-- start DATASET ROWS --

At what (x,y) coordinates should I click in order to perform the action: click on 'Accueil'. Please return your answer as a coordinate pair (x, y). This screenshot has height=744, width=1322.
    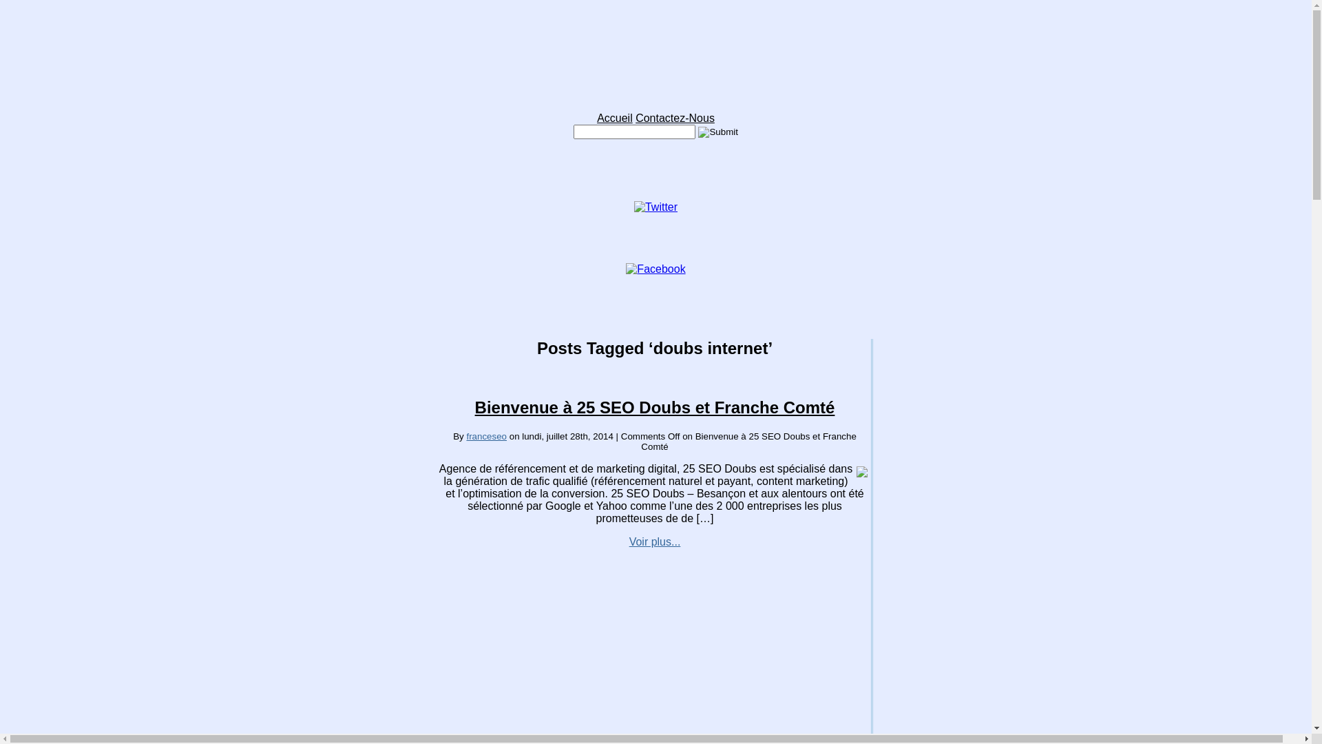
    Looking at the image, I should click on (614, 117).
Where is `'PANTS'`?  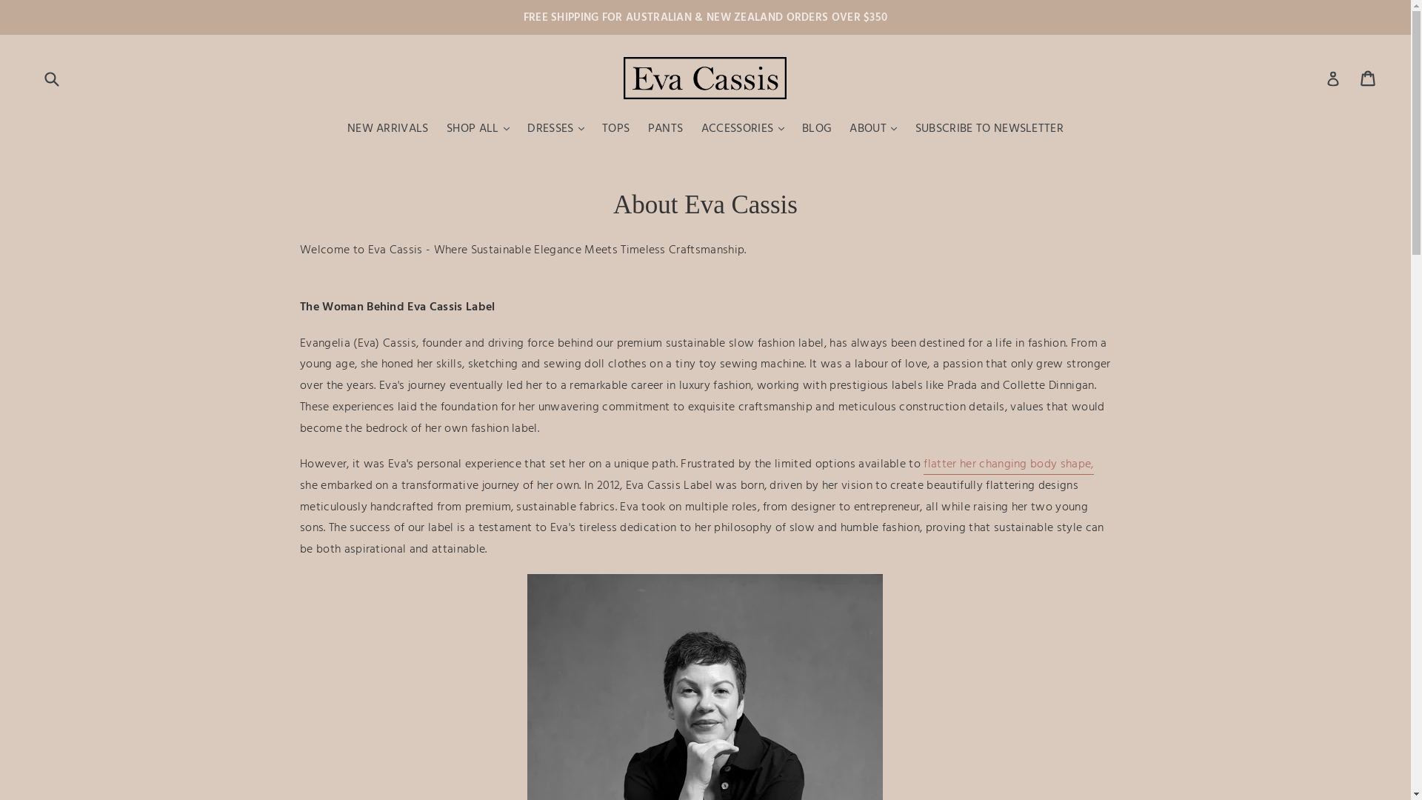 'PANTS' is located at coordinates (664, 128).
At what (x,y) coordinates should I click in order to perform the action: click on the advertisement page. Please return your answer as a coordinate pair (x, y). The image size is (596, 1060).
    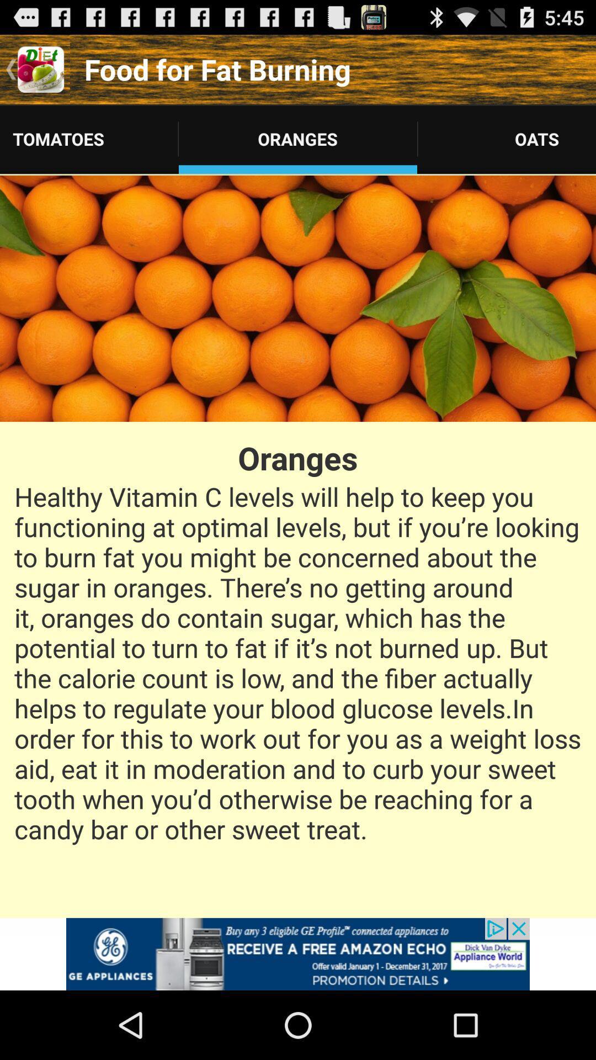
    Looking at the image, I should click on (298, 953).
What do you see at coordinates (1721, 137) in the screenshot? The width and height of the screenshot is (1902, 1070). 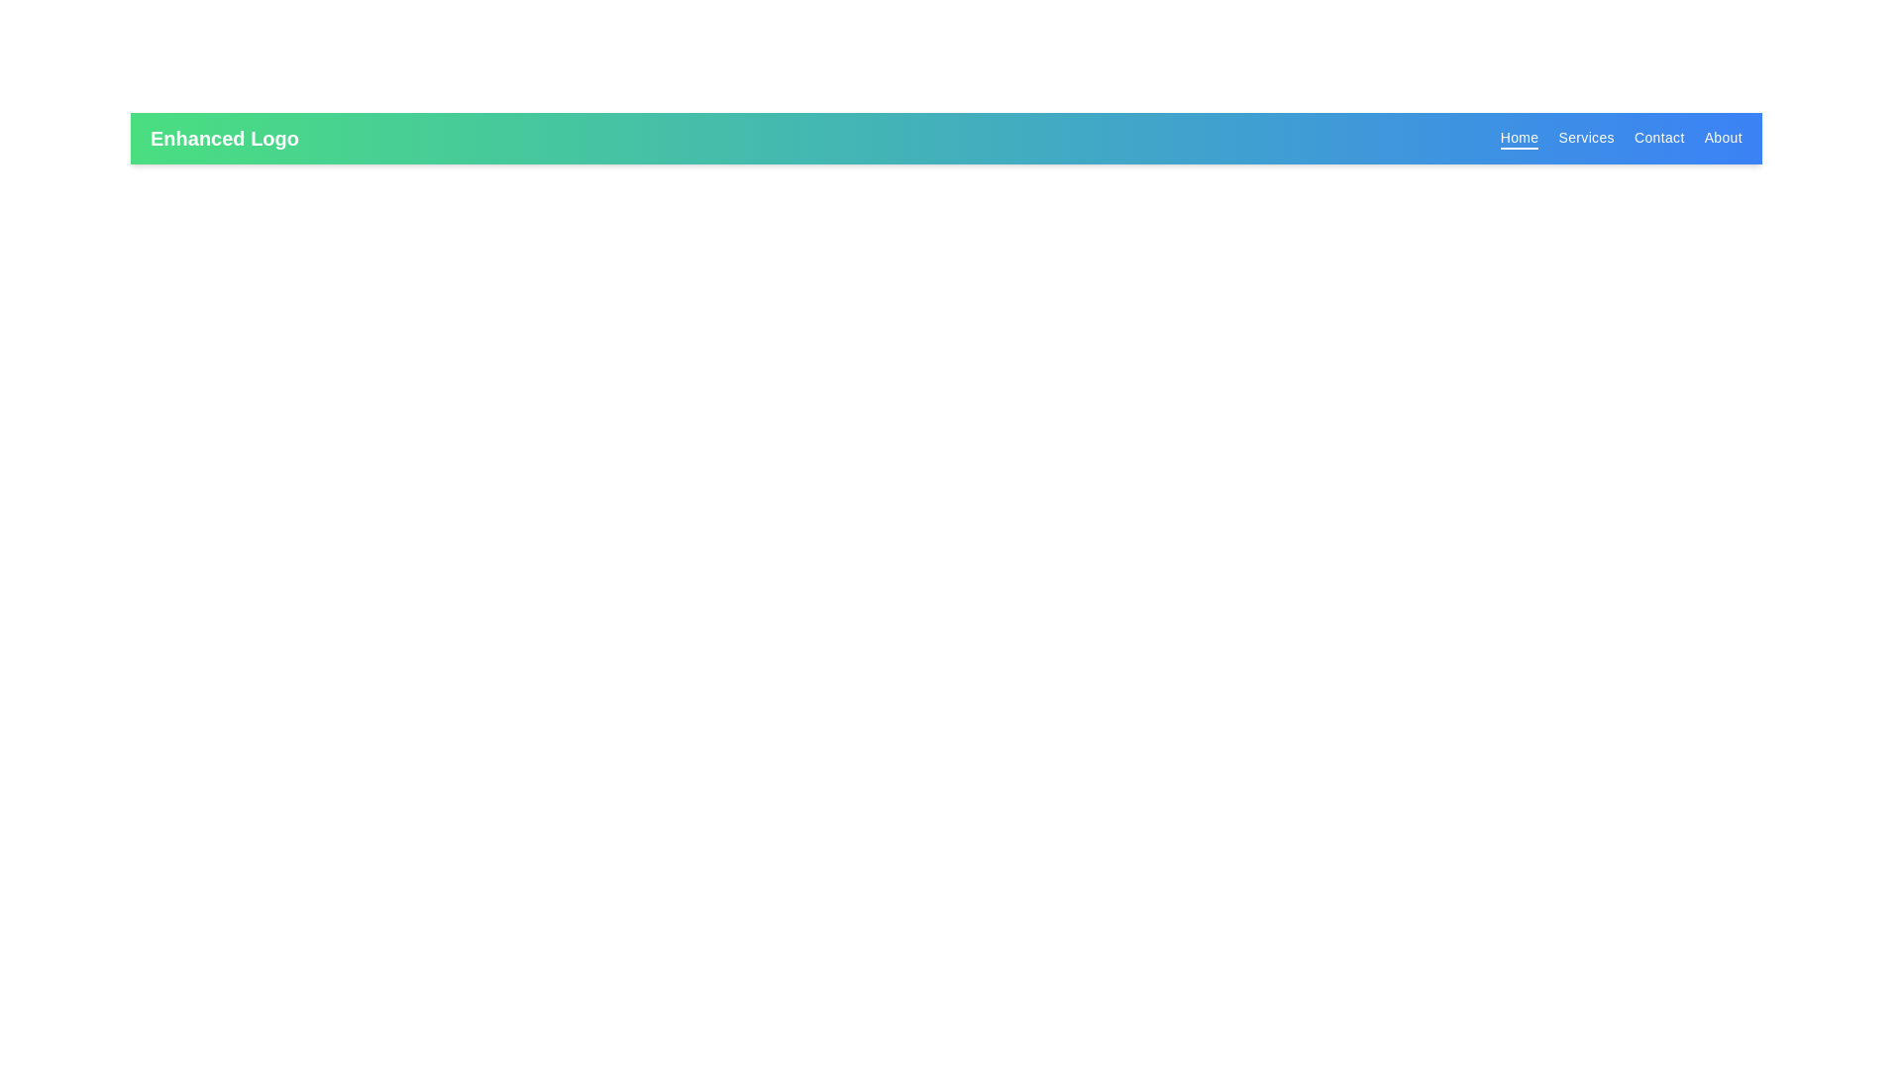 I see `the 'About' link in the top-right corner of the navigation menu to change its appearance` at bounding box center [1721, 137].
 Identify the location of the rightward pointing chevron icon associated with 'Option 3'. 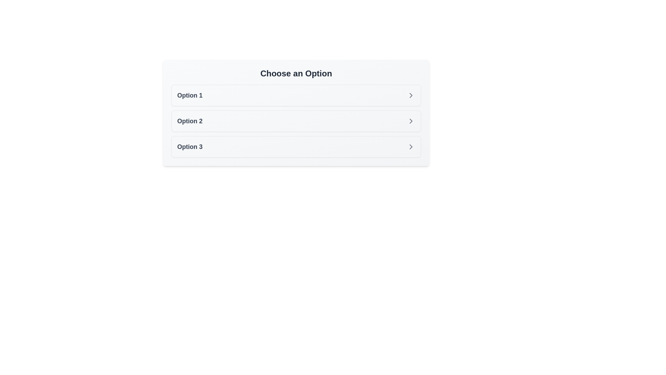
(411, 146).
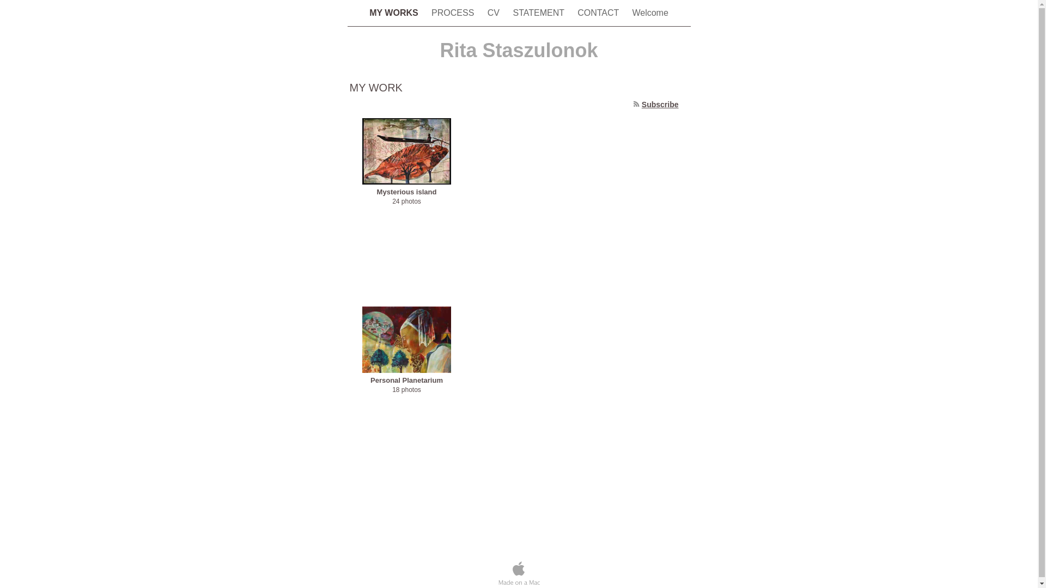 Image resolution: width=1046 pixels, height=588 pixels. What do you see at coordinates (659, 105) in the screenshot?
I see `'Subscribe'` at bounding box center [659, 105].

-- end DATASET ROWS --

Copy the lines from the start of the material through the line containing "Looking at the image, I should click on (614, 117).", including both ends, and leave the pictures out of your copy.

At what (x,y) coordinates should I click in order to perform the action: click on 'Accueil'. Please return your answer as a coordinate pair (x, y). This screenshot has height=744, width=1322.
    Looking at the image, I should click on (614, 117).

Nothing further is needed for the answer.